Lettera ai Magnesii:

“È bene non soltanto chiamarsi cristiani ma anche esserlo, perché ci sono alcuni che lo chiamano vescovo ma agiscono in tutto prescindendo da lui.” (4-146)

“Come il Signore nulla ha fatto senza il Padre, in quanto unito con lui, né di per sé né tramite gli apostoli, così voi non dovete far niente senza il vescovo e i presbiteri: non cercate di far apparire ragionevole ciò che fate a parte, ma tutto sia fatto in comune: una sola preghiera, una sola invocazione, una sola intenzione, una sola speranza nell’amore e nella gioia irreprensibile, che è Gesù Cristo, di cui nulla è migliore”. (7-163)

Lettera ai Tralliani:

“È poi necessario che quelli che sono i diaconi dei misteri di Gesù Cristo risultino in ogni modo graditi a tutti, poiché sono ministri non di cibi e bevande ma della chiesa di Dio. Debbano perciò guardarsi da ogni accusa come dal fuoco”. (2-215)

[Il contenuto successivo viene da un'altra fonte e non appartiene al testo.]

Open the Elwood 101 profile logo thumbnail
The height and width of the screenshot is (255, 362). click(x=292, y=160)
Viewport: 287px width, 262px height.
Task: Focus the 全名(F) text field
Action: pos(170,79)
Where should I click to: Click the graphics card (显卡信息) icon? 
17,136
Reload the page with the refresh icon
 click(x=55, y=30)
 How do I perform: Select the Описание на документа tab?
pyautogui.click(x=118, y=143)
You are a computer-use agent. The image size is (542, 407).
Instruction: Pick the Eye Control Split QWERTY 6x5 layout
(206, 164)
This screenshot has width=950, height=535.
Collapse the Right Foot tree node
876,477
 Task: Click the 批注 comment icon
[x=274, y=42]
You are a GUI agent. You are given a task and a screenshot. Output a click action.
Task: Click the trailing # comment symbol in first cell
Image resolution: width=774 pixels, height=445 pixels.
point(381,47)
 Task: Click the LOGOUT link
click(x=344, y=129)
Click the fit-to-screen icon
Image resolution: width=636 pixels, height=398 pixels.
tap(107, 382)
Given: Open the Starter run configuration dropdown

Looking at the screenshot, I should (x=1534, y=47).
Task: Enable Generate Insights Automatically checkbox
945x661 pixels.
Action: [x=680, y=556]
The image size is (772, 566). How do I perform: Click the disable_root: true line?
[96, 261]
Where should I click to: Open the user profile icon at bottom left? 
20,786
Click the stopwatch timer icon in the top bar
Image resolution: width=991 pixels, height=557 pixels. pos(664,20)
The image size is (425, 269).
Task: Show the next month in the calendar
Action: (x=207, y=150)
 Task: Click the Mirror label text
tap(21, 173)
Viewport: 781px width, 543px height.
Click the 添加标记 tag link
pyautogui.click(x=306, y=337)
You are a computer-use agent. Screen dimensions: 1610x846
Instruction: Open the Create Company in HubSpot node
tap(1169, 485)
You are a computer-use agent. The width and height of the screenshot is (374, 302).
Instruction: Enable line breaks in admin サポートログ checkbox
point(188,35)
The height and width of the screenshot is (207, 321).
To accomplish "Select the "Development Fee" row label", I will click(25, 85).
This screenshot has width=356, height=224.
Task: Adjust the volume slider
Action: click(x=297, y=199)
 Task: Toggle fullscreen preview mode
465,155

“Similmente tutti portino rispetto ai diaconi come a Gesù Cristo, e anche al vescovo, che è figura del Padre, e ai presbiteri come al sinedrio di Dio e al collegio degli apostoli. Senza costoro non si può parlare di chiesa” (3-217)

Lettera ai Romani:

“Non è opera di persuasione, ma di grandezza il cristianesimo, quando è odiato dal mondo” (3-306)

Lettera ai Filadelfii:

“Fuggite le arti maligne e le insidie del principe di questo mondo, perché non avvenga che stretti dai suoi raggiri vi indeboliate nell’amore. Ma riunitevi tutti con cuore indiviso”. (6-386)

Lettera agli Smirnei:

“Nessuno si faccia ingannare. Anche le creature celesti, gli angeli gloriosi, i principi visibili e invisibili, se non credono nel sangue di Cristo la condanna attende anche loro”. (6-452)

Lettera a Policarpo:

“Se ami i buoni discepoli, non hai merito; piuttosto prova a sottomettere i più difficili con la mitezza. Non tutte le ferite si curano con il medesimo impiastro. Calma i parossismi con infusione. Sii prudente come serpente in ogni cosa e sempre puro come la colomba”. (2-515)

“Conservate il vostro battesimo come scudo, la fede come elmo, l’amore come lancia, la pazienza come armatura”. (6-544)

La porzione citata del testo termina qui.